>> start Exercise materials

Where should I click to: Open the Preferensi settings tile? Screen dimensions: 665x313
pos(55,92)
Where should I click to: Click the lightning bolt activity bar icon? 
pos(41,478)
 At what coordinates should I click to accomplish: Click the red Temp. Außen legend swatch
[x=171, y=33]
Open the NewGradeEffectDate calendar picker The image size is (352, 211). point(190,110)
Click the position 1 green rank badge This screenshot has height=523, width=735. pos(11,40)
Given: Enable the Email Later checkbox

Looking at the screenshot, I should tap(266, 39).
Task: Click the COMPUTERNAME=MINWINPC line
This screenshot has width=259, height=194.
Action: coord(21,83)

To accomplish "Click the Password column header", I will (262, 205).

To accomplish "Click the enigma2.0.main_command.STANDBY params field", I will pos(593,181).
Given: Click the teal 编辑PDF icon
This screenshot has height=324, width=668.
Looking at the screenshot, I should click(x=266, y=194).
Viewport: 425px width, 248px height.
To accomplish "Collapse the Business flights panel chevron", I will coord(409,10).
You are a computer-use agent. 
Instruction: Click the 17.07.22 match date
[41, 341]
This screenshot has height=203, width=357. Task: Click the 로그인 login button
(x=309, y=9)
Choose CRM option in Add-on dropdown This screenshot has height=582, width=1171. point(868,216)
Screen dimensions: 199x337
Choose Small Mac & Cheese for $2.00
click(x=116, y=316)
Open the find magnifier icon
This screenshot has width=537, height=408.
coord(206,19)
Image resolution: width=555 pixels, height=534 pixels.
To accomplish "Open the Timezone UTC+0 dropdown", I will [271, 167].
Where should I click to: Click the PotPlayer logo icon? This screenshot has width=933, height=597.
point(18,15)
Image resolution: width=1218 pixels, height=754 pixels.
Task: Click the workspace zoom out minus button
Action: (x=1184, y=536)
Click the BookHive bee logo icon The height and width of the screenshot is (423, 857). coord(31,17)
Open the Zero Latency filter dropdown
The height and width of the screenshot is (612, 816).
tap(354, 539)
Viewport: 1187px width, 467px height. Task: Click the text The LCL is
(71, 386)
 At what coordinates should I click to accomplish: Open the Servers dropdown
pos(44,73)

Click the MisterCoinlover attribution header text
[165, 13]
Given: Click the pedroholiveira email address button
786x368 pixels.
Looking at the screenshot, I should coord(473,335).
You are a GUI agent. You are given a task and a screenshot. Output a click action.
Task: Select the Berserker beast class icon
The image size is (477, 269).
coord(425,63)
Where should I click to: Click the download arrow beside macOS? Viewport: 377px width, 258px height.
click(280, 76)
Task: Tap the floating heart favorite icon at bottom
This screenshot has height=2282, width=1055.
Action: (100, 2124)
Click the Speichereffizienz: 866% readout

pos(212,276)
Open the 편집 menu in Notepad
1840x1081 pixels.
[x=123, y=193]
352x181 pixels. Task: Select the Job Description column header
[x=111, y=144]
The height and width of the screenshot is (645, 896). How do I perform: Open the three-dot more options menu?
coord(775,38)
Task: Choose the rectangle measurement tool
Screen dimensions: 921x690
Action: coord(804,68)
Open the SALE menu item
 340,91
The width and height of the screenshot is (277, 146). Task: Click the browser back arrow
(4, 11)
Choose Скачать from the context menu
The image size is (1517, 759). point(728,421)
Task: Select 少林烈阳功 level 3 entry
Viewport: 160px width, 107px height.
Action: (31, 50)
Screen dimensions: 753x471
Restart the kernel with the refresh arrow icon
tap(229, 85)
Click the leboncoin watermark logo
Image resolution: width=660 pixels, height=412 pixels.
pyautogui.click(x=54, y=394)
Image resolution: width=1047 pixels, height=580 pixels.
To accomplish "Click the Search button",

>> end Exercise materials

Rescale the listing from the line containing "Task: Select 少林烈阳功 level 3 entry" through the end of the listing, and reproduce those lines in full, requests included. Multiply every coordinate in the answers by 0.45 and round to the nearest whole number, with halves rounded up. Leave the figures in the requests unchanged.

Task: Select 少林烈阳功 level 3 entry
Viewport: 160px width, 107px height.
Action: (14, 23)
Screen dimensions: 753x471
Restart the kernel with the refresh arrow icon
tap(103, 38)
Click the leboncoin watermark logo
Image resolution: width=660 pixels, height=412 pixels.
pyautogui.click(x=24, y=177)
Image resolution: width=1047 pixels, height=580 pixels.
To accomplish "Click the Search button",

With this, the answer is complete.